**Data section**
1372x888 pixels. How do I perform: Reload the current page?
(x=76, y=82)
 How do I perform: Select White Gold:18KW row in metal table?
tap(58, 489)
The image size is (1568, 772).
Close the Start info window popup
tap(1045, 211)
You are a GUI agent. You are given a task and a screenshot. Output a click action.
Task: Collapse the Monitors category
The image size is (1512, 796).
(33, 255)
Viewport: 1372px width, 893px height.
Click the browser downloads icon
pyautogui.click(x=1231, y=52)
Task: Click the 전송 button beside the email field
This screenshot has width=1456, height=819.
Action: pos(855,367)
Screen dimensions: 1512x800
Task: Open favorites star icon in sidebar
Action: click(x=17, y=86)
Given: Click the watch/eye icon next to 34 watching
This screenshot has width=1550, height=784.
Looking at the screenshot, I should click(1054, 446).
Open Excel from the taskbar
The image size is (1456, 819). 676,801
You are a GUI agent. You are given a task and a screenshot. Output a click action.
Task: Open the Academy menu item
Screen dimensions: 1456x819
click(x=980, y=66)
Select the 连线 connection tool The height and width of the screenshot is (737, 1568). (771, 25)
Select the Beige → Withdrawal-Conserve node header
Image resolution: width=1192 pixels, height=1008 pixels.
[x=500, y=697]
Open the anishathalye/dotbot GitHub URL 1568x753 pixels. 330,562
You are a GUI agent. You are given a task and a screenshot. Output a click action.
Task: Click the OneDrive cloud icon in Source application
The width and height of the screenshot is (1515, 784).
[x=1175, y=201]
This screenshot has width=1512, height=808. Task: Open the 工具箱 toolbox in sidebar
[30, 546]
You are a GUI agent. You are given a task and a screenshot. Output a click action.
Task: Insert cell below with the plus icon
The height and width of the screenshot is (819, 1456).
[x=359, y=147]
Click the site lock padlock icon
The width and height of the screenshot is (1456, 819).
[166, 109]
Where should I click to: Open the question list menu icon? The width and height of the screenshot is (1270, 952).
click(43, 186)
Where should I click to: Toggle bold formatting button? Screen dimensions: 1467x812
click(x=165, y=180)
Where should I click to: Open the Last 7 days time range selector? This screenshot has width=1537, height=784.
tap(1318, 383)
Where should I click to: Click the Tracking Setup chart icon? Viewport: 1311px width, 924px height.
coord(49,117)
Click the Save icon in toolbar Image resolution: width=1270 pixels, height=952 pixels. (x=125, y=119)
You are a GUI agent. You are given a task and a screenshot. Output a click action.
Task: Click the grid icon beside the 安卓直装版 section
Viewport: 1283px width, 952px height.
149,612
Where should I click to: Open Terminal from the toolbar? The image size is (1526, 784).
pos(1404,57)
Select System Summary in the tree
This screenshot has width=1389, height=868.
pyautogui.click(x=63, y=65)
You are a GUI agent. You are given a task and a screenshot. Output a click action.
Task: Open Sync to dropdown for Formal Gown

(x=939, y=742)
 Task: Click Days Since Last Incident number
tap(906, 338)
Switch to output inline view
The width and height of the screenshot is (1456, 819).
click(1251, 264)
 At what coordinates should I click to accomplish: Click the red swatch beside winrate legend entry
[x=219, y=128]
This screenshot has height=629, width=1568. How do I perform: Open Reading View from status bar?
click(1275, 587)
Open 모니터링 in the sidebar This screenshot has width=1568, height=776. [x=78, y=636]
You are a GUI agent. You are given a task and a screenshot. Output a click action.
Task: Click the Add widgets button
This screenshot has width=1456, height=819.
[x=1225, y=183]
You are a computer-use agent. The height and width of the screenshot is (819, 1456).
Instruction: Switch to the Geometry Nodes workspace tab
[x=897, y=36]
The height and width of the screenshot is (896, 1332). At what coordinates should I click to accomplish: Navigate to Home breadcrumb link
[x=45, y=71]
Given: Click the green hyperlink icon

**Instructions to follow**
I would like the records restated exactly, with every line intact.

**Finished exercise**
1372x888 pixels. How do I perform: Reload the current page?
(x=76, y=82)
 How do I perform: Select White Gold:18KW row in metal table?
tap(58, 489)
The image size is (1568, 772).
Close the Start info window popup
tap(1045, 211)
You are a GUI agent. You are given a task and a screenshot. Output a click action.
Task: Collapse the Monitors category
The image size is (1512, 796).
(33, 255)
Viewport: 1372px width, 893px height.
Click the browser downloads icon
pyautogui.click(x=1231, y=52)
Task: Click the 전송 button beside the email field
This screenshot has width=1456, height=819.
Action: pos(855,367)
Screen dimensions: 1512x800
Task: Open favorites star icon in sidebar
Action: click(x=17, y=86)
Given: Click the watch/eye icon next to 34 watching
This screenshot has width=1550, height=784.
Looking at the screenshot, I should click(1054, 446).
Open Excel from the taskbar
The image size is (1456, 819). 676,801
You are a GUI agent. You are given a task and a screenshot. Output a click action.
Task: Open the Academy menu item
Screen dimensions: 1456x819
click(x=980, y=66)
Select the 连线 connection tool The height and width of the screenshot is (737, 1568). (771, 25)
Select the Beige → Withdrawal-Conserve node header
Image resolution: width=1192 pixels, height=1008 pixels.
[x=500, y=697]
Open the anishathalye/dotbot GitHub URL 1568x753 pixels. 330,562
You are a GUI agent. You are given a task and a screenshot. Output a click action.
Task: Click the OneDrive cloud icon in Source application
The width and height of the screenshot is (1515, 784).
[x=1175, y=201]
This screenshot has width=1512, height=808. Task: Open the 工具箱 toolbox in sidebar
[30, 546]
You are a GUI agent. You are given a task and a screenshot. Output a click action.
Task: Insert cell below with the plus icon
The height and width of the screenshot is (819, 1456).
[x=359, y=147]
Click the site lock padlock icon
The width and height of the screenshot is (1456, 819).
[166, 109]
Where should I click to: Open the question list menu icon? The width and height of the screenshot is (1270, 952).
click(43, 186)
Where should I click to: Toggle bold formatting button? Screen dimensions: 1467x812
click(x=165, y=180)
Where should I click to: Open the Last 7 days time range selector? This screenshot has width=1537, height=784.
tap(1318, 383)
Where should I click to: Click the Tracking Setup chart icon? Viewport: 1311px width, 924px height.
coord(49,117)
Click the Save icon in toolbar Image resolution: width=1270 pixels, height=952 pixels. (x=125, y=119)
You are a GUI agent. You are given a task and a screenshot. Output a click action.
Task: Click the grid icon beside the 安卓直装版 section
Viewport: 1283px width, 952px height.
149,612
Where should I click to: Open Terminal from the toolbar? The image size is (1526, 784).
pos(1404,57)
Select System Summary in the tree
This screenshot has width=1389, height=868.
pyautogui.click(x=63, y=65)
You are a GUI agent. You are given a task and a screenshot. Output a click action.
Task: Open Sync to dropdown for Formal Gown

(x=939, y=742)
 Task: Click Days Since Last Incident number
tap(906, 338)
Switch to output inline view
The width and height of the screenshot is (1456, 819).
click(1251, 264)
 At what coordinates should I click to accomplish: Click the red swatch beside winrate legend entry
[x=219, y=128]
This screenshot has height=629, width=1568. How do I perform: Open Reading View from status bar?
click(1275, 587)
Open 모니터링 in the sidebar This screenshot has width=1568, height=776. [x=78, y=636]
You are a GUI agent. You are given a task and a screenshot. Output a click action.
Task: Click the Add widgets button
This screenshot has width=1456, height=819.
[x=1225, y=183]
You are a computer-use agent. The height and width of the screenshot is (819, 1456).
Instruction: Switch to the Geometry Nodes workspace tab
[x=897, y=36]
The height and width of the screenshot is (896, 1332). At what coordinates should I click to accomplish: Navigate to Home breadcrumb link
[x=45, y=71]
Given: Click the green hyperlink icon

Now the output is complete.